Können bei neuen oder wesentlich geänderten öffentlichen oder konzessionierten ortsfesten Anlagen die Anforderungen nicht eingehalten werden, kann die Vollzugsbehörde die Eigentümer lärmbelasteter bestehender Gebäude nach Art. 10 Abs. 1 LSV verpflichten, die Fenster lärmempfindlicher Räume gegen Schall zu dämmen.

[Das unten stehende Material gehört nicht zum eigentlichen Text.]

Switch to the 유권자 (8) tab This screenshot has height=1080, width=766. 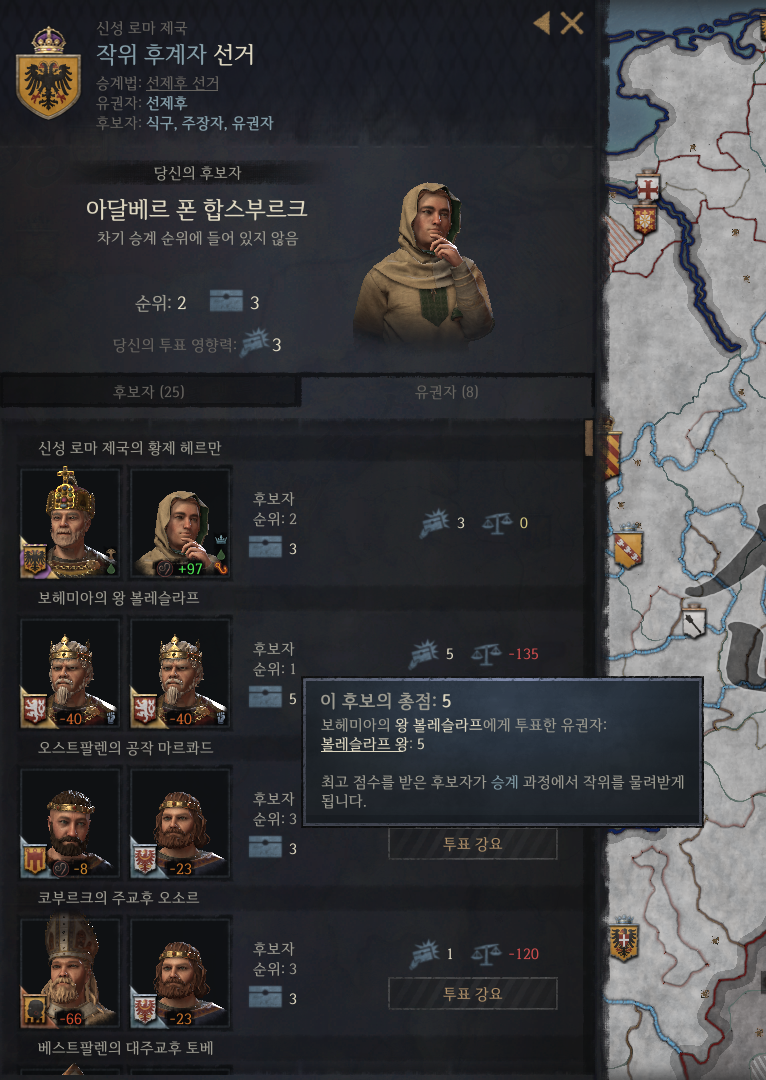446,391
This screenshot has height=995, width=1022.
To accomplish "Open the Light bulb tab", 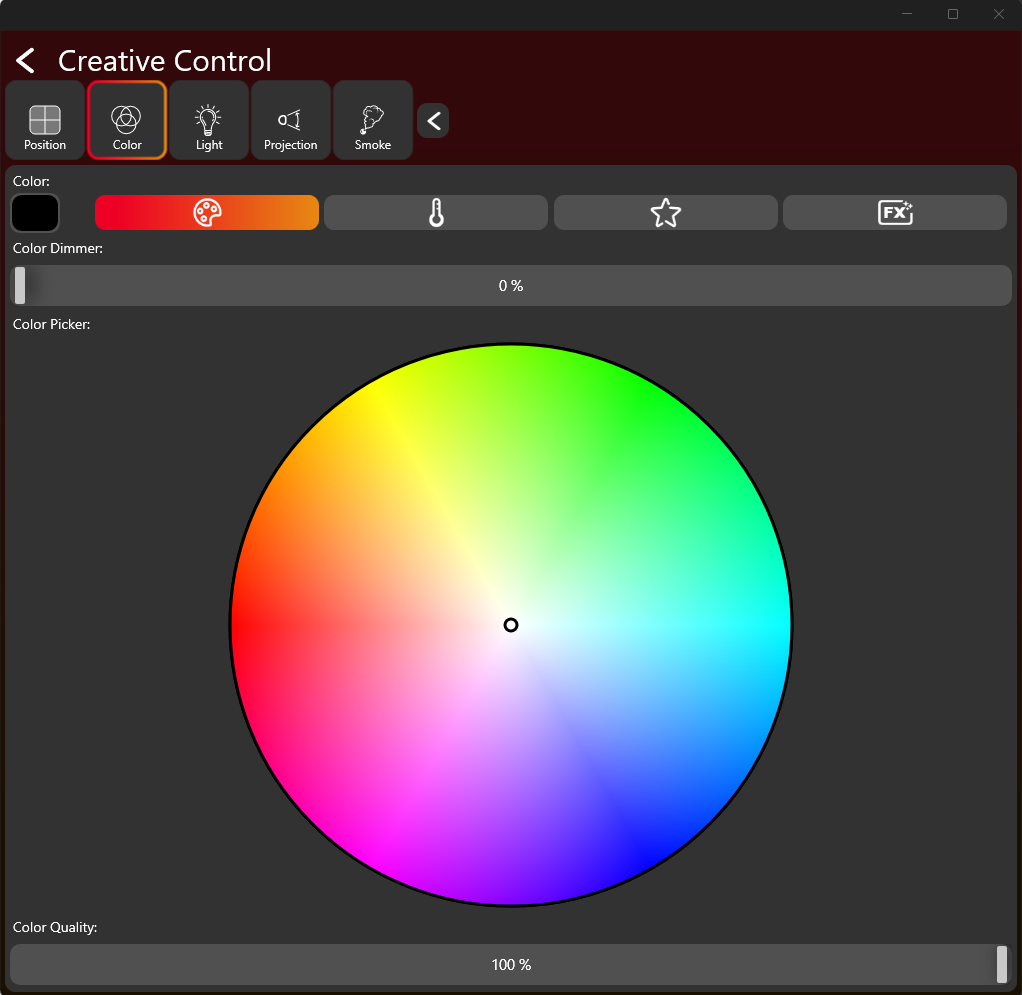I will click(x=209, y=121).
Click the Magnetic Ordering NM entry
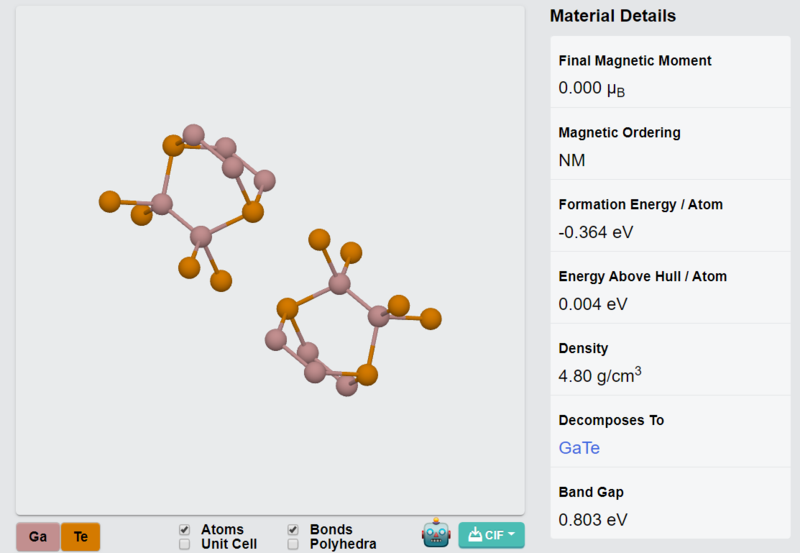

“Die Lärmschutz-Verordnung unterscheidet zwischen neuen und geänderten ortsfesten Anlagen (Art. 7 ff. LSV) sowie bestehenden ortsfesten Anlagen (Art. 13 ff. LSV). Wird eine bestehende ortsfeste Anlage geändert, so müssen gestützt auf Art. 8 Abs. 1 LSV die Lärmemissionen der neuen oder geänderten Anlageteile nach den Anordnungen der Vollzugsbehörde so weit begrenzt werden, als dies technisch und betrieblich möglich sowie wirtschaftlich tragbar ist. Wird die Anlage wesentlich geändert, so müssen die Lärmemissionen der gesamten Anlage mindestens so weit begrenzt werden, dass die Immissionsgrenzwerte nicht überschritten werden (Abs. 2). Als wesentliche Änderungen ortsfester Anlagen gelten Umbauten, Erweiterungen und vom Inhaber der Anlage verursachte Änderungen des Betriebs, wenn zu erwarten ist, dass die Anlage selbst oder die Mehrbeanspruchung bestehender Verkehrsanlagen wahrnehmbar stärkere Lärmimmissionen erzeugen. Der Wiederaufbau von Anlagen gilt in jedem Fall als wesentliche Änderung (Abs. 3). Gemäss Art. 9 LSV darf der Betrieb neuer oder wesentlich geänderter ortsfester Anlagen nicht dazu führen, dass durch die Mehrbeanspruchung einer Verkehrsanlage die Immissionsgrenzwerte überschritten werden oder durch die Mehrbeanspruchung einer sanierungsbedürftigen Verkehrsanlage wahrnehmbar stärkere Lärmimmissionen erzeugt werden. Können bei neuen oder wesentlich geänderten öffentlichen oder konzessionierten ortsfesten Anlagen die Anforderungen nach Art. 7 Abs. 2, 8 Abs. 2 oder 9 LSV nicht eingehalten werden, so verpflichtet die Vollzugsbehörde die Eigentümer der lärmbelasteten bestehenden Gebäude gestützt auf Art. 10 Abs. 1 LSV, die Fenster lärmempfindlicher Räume gegen Schall zu dämmen. Schallschutzmassnahmen müssen nicht getroffen werden, wenn: (a) sie keine wahrnehmbare Verringerung des Lärms im Gebäude erwarten lassen; (b) überwiegende Interessen des Ortsbildschutzes oder der Denkmalpflege entgegenstehen; (c) das Gebäude voraussichtlich innerhalb von drei Jahren nach Inbetriebnahme der neuen oder geänderten Anlage abgebrochen wird oder die betroffenen Räume innerhalb dieser Frist einer lärmunempfindlichen Nutzung zugeführt werden (Art.”